_What you have to do_
Going down the listing below, print exactly each line from the one with "Flux des commentaires (67, 1975)" up to and including the one with "Flux des publications (64, 1965)", and skip the rest.

Start of Study material

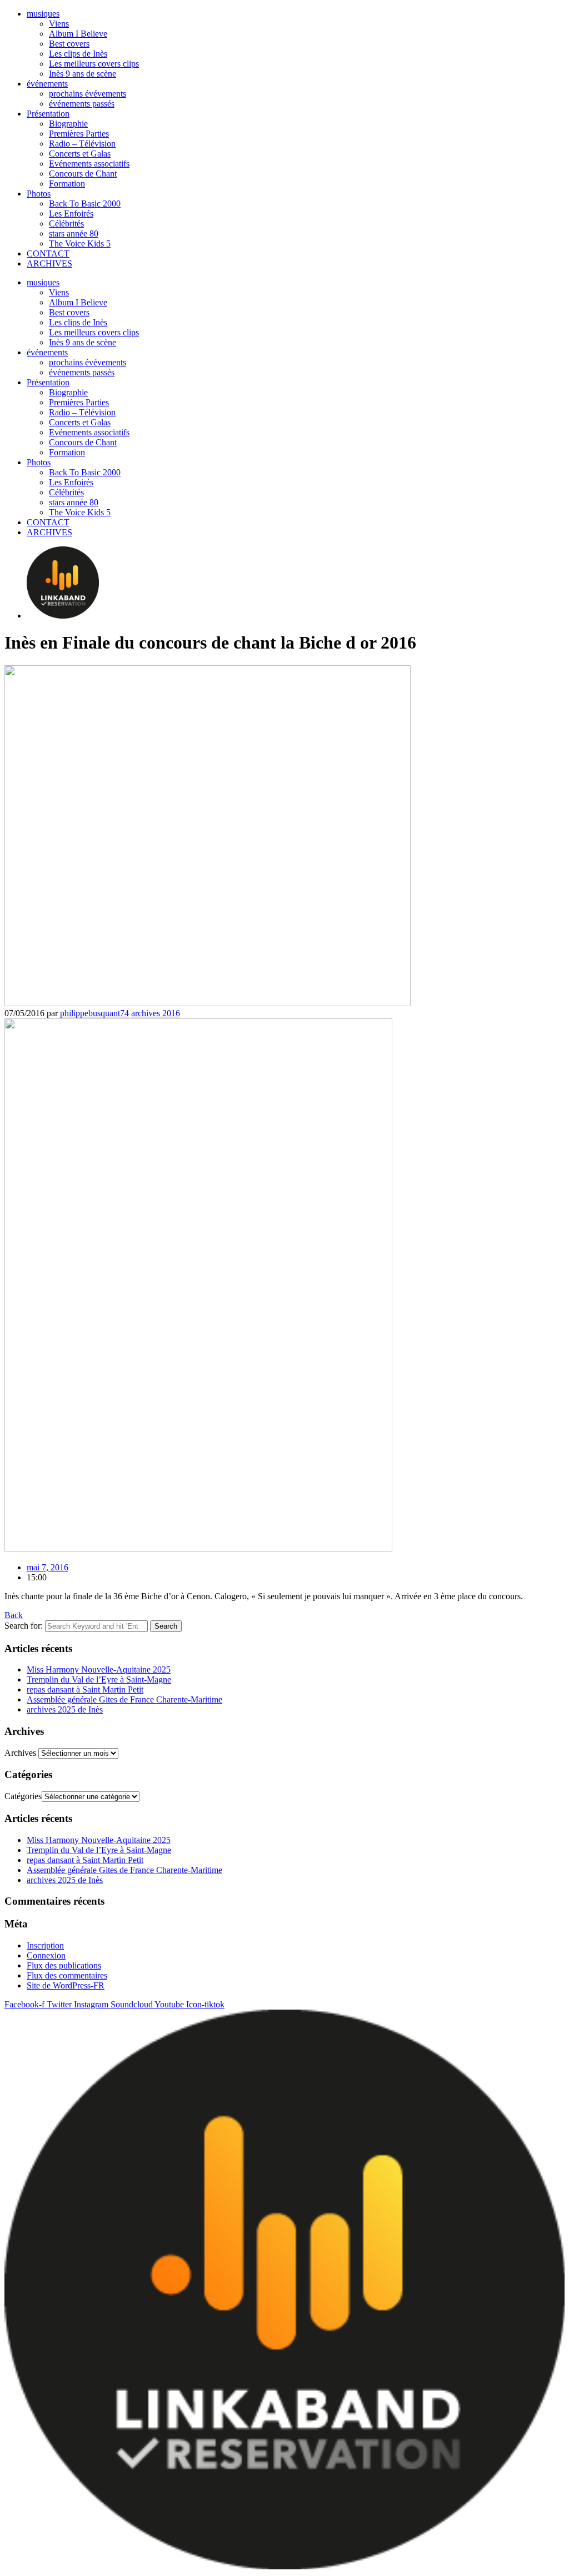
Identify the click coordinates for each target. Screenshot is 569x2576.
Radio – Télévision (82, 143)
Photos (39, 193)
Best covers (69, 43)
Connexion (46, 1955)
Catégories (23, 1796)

End of Study material
Start of Study material

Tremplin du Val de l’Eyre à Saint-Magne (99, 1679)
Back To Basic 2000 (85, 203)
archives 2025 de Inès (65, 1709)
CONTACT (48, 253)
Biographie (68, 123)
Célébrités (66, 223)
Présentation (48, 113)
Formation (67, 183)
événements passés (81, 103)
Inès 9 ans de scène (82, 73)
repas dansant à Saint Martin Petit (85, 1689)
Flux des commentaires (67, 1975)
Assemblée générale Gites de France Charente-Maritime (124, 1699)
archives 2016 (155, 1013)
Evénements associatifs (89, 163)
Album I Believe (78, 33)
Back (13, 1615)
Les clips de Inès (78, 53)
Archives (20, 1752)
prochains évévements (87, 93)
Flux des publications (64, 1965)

End of Study material

_Expected answer_
Flux des commentaires (67, 1975)
Assemblée générale Gites de France Charente-Maritime (124, 1699)
archives 2016 (155, 1013)
Evénements associatifs (89, 163)
Album I Believe (78, 33)
Back (13, 1615)
Les clips de Inès (78, 53)
Archives (20, 1752)
prochains évévements (87, 93)
Flux des publications (64, 1965)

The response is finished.